Indian actress and singer (born 1996)

Tara Sutaria (born 19 November 1995) is an Indian actress and singer who works in Hindi films. She began her career as a singer in Disney India's reality show Big Bada Boom (2010) and transitioned to acting with the channel's sitcoms The Suite Life of Karan and Kabir (2012) and Oye Jassie (2013). Sutaria made her film debut in 2019 with Student of the Year 2, for which she won the Zee Cine Award for Best Female Debut. She then played the leading lady in the androcentric action films Marjaavaan (2019) and Ek Villain Returns (2022). An against-type performance for Sutaria came in the survival thriller Apurva (2023) and she has since starred in the Kannada action film Toxic (2026).

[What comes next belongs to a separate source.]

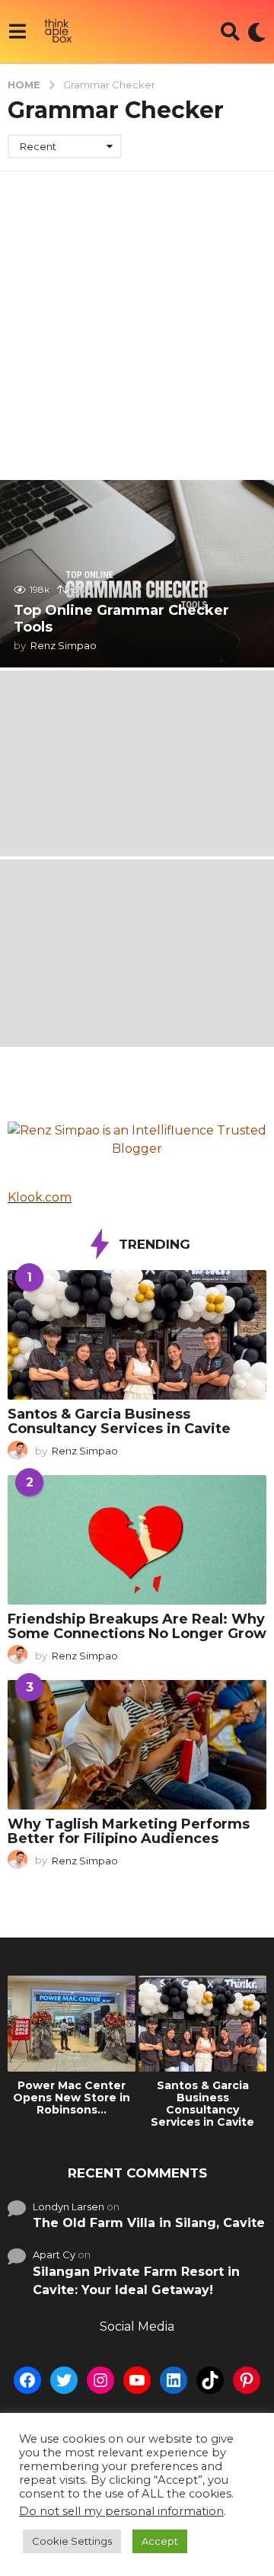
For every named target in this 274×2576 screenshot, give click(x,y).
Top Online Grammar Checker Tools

==Early life and education==
Tara Sutaria was born on 19 November 1995 in Mumbai. Her father, Himanshu Sutaria, is a Hindu, and her mother, Tina Sutaria, is a Zoroastrian belonging to the Parsi community. Her name means "star" in Sanskrit. She has a twin sister named Pia. Both trained in classical ballet, modern dance and Latin American dances at the School of Classical Ballet and Western Dance, Royal Academy of Dance, United Kingdom and the Imperial Society for Teachers of Dancing, United Kingdom. She has been a professional singer since she was seven years old, having sung in operas and competitions since then. She received bachelor's degree in Mass Media from St. Andrew's College of Arts, Science and Commerce.

==Career==
===Early television career (2010–2013)===
Sutaria started her association with Disney Channel India as a video jockey and continued to be associated with them, having two successful sitcoms to her credit. She has also been recording music in India and abroad for films, advertisements, and her own original work. Her song "Slippin' Through My Fingers" is part of the Ashwin Gidwani Production of Bharat Dhabholkar's Blame It On Yashraj. She has also played the lead role of Sandy in Raell Padamsee's production of the musical Grease.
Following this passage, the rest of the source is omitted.